» Task directions: From the listing below, extract the lines verbatim, starting at the line that contains "This screenshot has width=1169, height=827." and ending after the line that contains "click(822, 64)".

+---+

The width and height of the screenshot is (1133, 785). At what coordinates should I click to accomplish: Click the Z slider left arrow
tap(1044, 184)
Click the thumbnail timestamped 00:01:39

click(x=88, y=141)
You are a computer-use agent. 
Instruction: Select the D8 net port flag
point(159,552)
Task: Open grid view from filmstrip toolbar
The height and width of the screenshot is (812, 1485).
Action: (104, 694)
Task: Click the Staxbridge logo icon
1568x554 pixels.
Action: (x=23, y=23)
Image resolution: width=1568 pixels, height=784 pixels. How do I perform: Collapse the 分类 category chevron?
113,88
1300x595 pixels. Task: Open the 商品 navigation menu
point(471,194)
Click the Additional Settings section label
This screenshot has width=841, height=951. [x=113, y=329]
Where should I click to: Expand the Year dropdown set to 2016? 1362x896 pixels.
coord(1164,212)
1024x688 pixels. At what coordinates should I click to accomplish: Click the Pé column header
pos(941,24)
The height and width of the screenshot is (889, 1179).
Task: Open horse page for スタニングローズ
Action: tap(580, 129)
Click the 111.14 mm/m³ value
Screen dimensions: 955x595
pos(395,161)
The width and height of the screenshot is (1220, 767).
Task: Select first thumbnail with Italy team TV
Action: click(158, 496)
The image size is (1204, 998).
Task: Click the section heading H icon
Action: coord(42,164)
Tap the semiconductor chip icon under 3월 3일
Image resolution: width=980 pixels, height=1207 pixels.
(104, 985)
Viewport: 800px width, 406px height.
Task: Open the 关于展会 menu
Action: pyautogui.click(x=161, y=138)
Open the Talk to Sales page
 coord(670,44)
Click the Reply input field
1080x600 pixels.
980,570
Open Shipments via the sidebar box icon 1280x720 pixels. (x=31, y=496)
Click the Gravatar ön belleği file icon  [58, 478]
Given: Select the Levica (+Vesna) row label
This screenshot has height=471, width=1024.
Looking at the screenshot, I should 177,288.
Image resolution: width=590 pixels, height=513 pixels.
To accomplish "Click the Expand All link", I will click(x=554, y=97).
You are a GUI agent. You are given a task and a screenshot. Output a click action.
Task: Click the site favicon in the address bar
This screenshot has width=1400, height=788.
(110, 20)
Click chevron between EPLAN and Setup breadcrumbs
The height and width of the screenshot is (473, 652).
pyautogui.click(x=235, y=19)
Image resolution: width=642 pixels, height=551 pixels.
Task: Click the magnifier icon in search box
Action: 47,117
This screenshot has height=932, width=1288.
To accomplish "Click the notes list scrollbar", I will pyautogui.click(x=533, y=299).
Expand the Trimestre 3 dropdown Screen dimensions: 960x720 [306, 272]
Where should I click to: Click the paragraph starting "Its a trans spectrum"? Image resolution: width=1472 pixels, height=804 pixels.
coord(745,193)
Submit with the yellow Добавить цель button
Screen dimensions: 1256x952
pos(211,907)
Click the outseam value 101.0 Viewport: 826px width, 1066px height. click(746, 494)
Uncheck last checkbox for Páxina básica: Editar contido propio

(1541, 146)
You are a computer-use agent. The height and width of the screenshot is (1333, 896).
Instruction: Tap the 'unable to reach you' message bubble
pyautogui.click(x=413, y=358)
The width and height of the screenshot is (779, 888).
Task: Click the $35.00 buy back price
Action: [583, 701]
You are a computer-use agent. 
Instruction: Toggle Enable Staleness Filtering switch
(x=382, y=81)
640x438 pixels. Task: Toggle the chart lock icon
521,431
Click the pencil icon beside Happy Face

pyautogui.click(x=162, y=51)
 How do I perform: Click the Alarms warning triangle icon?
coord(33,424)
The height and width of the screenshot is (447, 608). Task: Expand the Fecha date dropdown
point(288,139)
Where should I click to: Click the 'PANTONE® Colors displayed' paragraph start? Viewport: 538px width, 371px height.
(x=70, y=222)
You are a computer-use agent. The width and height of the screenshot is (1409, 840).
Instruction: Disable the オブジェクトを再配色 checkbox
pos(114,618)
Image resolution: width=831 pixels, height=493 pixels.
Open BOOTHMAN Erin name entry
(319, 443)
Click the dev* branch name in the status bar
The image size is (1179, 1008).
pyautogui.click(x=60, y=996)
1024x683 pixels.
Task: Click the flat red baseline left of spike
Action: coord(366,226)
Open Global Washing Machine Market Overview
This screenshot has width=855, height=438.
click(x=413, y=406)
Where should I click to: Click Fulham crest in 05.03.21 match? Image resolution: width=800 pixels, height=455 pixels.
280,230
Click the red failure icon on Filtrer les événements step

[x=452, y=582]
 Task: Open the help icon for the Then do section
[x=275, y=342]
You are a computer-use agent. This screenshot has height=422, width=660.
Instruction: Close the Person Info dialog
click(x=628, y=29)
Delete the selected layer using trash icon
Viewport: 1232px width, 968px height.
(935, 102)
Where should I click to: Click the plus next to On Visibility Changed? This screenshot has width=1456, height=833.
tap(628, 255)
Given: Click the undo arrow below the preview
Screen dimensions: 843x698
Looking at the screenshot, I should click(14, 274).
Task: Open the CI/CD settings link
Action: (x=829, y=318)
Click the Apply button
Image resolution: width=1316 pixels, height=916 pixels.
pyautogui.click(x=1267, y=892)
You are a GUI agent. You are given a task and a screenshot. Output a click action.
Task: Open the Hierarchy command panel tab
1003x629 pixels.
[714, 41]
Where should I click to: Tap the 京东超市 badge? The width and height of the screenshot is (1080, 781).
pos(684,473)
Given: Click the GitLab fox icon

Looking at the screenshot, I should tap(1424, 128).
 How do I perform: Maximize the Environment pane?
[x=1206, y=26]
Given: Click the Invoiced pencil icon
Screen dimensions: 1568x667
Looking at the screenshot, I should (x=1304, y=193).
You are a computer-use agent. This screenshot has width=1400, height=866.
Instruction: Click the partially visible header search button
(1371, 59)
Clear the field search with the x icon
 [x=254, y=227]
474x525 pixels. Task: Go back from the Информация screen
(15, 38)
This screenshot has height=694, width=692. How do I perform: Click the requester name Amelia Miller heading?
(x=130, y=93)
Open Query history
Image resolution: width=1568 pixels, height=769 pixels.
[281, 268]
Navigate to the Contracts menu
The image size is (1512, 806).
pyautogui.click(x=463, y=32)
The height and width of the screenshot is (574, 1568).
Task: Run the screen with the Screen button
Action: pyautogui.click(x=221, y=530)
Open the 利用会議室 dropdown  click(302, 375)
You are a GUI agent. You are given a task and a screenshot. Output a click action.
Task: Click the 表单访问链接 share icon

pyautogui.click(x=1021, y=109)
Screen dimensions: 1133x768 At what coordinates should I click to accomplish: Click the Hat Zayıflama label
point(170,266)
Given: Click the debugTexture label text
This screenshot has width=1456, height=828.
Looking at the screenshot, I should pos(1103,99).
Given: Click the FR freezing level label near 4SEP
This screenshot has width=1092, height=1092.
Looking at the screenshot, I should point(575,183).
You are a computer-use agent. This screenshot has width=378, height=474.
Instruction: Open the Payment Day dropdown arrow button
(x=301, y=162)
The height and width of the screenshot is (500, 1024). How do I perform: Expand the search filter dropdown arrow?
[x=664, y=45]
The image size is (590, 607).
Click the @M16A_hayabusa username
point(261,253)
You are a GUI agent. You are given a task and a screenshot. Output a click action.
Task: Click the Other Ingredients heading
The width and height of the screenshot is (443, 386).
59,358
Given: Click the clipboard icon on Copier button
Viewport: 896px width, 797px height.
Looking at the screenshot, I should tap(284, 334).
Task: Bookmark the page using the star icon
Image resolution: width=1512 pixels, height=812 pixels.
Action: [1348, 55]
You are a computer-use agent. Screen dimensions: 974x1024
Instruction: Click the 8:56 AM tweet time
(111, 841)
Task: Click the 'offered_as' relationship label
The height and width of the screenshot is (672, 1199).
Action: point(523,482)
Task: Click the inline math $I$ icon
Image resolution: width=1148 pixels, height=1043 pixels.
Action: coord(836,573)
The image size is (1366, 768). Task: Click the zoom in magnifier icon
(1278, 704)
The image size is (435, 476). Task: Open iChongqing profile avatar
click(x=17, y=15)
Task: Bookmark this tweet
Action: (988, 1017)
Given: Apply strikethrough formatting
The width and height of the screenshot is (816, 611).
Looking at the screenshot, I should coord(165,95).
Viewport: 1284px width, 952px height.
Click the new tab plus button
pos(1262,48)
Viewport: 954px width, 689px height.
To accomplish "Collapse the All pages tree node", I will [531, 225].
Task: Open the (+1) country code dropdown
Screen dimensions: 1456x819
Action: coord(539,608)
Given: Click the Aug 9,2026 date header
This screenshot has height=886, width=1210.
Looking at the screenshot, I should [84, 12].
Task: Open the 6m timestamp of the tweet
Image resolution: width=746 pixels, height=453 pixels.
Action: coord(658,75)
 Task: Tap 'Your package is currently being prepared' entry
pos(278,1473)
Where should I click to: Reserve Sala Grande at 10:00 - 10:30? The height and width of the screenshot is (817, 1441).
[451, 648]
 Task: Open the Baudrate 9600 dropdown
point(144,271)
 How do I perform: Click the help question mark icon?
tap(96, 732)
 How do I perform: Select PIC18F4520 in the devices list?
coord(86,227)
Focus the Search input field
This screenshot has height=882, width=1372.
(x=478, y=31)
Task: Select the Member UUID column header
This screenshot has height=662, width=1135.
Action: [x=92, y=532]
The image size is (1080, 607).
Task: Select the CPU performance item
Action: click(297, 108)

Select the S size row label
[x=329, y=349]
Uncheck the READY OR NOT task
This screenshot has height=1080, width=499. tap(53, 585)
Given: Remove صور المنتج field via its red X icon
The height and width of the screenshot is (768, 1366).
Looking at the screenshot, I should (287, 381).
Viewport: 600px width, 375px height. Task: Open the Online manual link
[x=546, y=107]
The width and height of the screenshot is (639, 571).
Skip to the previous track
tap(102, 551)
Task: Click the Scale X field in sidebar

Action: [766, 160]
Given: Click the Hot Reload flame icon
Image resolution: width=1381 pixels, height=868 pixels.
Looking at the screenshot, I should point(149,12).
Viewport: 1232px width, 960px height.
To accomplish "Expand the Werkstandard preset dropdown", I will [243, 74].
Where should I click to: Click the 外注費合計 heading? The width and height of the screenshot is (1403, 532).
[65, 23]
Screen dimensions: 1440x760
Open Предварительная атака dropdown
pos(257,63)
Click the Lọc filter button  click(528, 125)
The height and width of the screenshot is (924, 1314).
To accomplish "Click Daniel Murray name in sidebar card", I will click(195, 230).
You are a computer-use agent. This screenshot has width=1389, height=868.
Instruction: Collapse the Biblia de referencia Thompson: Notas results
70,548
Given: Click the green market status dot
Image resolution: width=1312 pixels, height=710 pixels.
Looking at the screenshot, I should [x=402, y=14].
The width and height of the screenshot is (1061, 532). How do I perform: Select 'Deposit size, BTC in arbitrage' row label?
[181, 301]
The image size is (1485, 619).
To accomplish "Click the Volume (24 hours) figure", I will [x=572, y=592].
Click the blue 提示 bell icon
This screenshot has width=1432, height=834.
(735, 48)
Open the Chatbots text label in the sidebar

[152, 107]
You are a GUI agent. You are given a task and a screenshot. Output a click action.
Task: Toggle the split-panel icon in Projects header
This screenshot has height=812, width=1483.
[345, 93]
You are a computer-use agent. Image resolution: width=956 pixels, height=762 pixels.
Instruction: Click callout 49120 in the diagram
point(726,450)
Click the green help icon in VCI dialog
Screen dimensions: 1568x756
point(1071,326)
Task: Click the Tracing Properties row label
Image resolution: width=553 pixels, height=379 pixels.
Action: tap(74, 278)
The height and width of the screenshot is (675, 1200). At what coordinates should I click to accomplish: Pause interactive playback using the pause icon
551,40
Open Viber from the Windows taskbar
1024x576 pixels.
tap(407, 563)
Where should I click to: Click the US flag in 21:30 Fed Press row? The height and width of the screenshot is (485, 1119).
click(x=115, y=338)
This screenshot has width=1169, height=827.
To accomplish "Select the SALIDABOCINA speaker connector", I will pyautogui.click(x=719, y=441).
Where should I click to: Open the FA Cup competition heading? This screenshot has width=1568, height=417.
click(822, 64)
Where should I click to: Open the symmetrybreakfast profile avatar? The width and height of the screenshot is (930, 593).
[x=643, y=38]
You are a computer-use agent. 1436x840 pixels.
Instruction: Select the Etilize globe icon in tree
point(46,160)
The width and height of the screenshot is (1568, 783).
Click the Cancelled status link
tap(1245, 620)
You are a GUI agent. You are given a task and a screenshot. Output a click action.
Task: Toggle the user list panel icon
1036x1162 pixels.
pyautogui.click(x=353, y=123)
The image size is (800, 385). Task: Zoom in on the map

+---+

» Solution:
This screenshot has width=1169, height=827.
To accomplish "Select the SALIDABOCINA speaker connector", I will pyautogui.click(x=719, y=441).
Where should I click to: Open the FA Cup competition heading? This screenshot has width=1568, height=417.
click(822, 64)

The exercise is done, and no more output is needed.